Ilmo. Sr. Prof. Dr. Roberto Luis D’Ávila,  presidente do Conselho Federal de Medicina;
Ilmo. Sr. Prof. Dr. José Leite Saraiva, presidente da Federação Brasileira das Academias de Medicina;
Ilmo. Sr. Prof. Dr. Pietro Novelino , presidente da Academia Nacional de Medicina;
Ilmo. Sr. Dr. José Abelardo Garcia de Meneses, presidente do Conselho Regional de Medicina do Estado da Bahia;
Ilmo. Sr. Prof. Dr. Pietro Novelino , presidente da Academia Nacional de Medicina
Ilmo. Sr. Professor Dr. Antonio Carlos Vieira Lopes, presidente da Associação Bahiana de Medicina;
Ilmo. Sr. Dr. Francisco Magalhães, presidente do Sindicado dos Médicos da Bahia;
Ilma. Sra. Profa. Dra. Lorene Pinto, diretora da Faculdade de Medicina da Universidade Federal da Bahia;
Ilma. Sra. Profa. Dra. Maria Luisa Soliani, diretora da Faculdade Bahiana de Medicina e Saúde Pública.
Ilmo. Sr. Ex-governador e Ministro da Saúde professor Roberto Santos.
Ilmo. Sr. Dr. Jorge Cerqueira, presidente do Instituto de Historia da Medicina e Ciências a fins.

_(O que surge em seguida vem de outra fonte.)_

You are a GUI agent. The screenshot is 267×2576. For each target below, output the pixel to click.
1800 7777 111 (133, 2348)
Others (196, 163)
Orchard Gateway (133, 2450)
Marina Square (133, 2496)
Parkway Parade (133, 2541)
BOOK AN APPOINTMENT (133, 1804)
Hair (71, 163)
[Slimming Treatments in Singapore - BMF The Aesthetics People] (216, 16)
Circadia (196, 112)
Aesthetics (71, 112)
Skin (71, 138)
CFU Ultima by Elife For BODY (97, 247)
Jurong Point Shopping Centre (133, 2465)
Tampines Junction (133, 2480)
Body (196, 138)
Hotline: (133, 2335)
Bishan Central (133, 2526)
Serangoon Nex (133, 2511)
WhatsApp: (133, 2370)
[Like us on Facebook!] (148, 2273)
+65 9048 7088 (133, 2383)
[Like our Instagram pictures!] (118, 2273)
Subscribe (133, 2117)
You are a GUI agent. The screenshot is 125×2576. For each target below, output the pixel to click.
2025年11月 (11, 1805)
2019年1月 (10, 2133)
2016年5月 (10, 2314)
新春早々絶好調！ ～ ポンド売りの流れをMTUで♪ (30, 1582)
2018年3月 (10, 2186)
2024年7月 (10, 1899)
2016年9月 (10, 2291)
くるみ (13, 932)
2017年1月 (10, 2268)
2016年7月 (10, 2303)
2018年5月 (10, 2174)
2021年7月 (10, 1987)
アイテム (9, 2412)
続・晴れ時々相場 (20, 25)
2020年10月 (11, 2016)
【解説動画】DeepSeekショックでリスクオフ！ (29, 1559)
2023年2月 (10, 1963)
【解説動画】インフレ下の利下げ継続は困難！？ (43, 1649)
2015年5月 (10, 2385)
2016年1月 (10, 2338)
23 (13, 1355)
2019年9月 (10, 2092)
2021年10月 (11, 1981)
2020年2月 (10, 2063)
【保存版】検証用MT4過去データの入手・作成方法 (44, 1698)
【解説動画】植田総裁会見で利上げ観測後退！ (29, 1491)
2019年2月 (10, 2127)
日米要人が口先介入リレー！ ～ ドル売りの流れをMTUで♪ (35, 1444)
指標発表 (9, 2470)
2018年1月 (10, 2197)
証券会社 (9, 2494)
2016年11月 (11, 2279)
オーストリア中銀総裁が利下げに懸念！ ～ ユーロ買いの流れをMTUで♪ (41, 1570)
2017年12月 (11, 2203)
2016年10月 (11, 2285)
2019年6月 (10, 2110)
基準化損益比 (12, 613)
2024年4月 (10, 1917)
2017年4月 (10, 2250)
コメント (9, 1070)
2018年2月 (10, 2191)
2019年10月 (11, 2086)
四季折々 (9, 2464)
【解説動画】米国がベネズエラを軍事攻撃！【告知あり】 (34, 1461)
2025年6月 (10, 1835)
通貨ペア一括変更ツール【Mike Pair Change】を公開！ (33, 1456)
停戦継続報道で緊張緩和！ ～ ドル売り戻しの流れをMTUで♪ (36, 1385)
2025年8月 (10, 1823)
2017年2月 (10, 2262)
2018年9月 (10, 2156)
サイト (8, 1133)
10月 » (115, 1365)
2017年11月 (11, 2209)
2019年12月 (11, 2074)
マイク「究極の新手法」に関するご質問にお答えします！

Digníssimos Acadêmicos , confrades  deste Sodalício;
colegas conselheiros do CFM e do CREMEB;
colegas de turma, colegas de especialidade e de trabalho;
clientes, amigos de toda vida, aqui me honrando com suas presenças.Meus familiares, base de tudo, simbolizados na presença de D. Gercy Brandão,
minha mãe, aqui presente;

Minhas senhoras e meus senhores:

Quero expressar minha imensa alegria e sentimento de felicidade por estar vivendo esta noite, na qual tomo posse na gloriosa e honrada Academia de Medicina da Bahia (AMB). Sim, estou realizando um sonho, muito acalentado, por cerca de dez anos.

Conscientemente, o desejo de pertencer à Academia de Medicina da Bahia nasceu quando, no início da década passada, compareci na condição de presidente do egrégio Conselho Regional de Medicina da Bahia à posse, nesta academia, do ex-governador e ministro da saúde, professor Roberto Santos. Que noite memorável! O novel acadêmico foi brilhantemente saudado pelo hoje presidente da Academia de Medicina da Bahia, professor Almério Machado. Já no fim desta solenidade, durante o coquetel, o inesquecível e Emérito membro desta Academia, Prof. Jesuíno Netto, surpreendeu-me e com seu jeito peculiar de falar, disse-me: “Então, companheiro, quero vê-lo aqui na Academia, após seu mandato à frente do Cremeb”. Tal incentivo, vindo do mestre Jesuíno, referência simbólica maior da ética médica na Bahia, tocou-me profundamente e plantou definitivamente este desejo em mim.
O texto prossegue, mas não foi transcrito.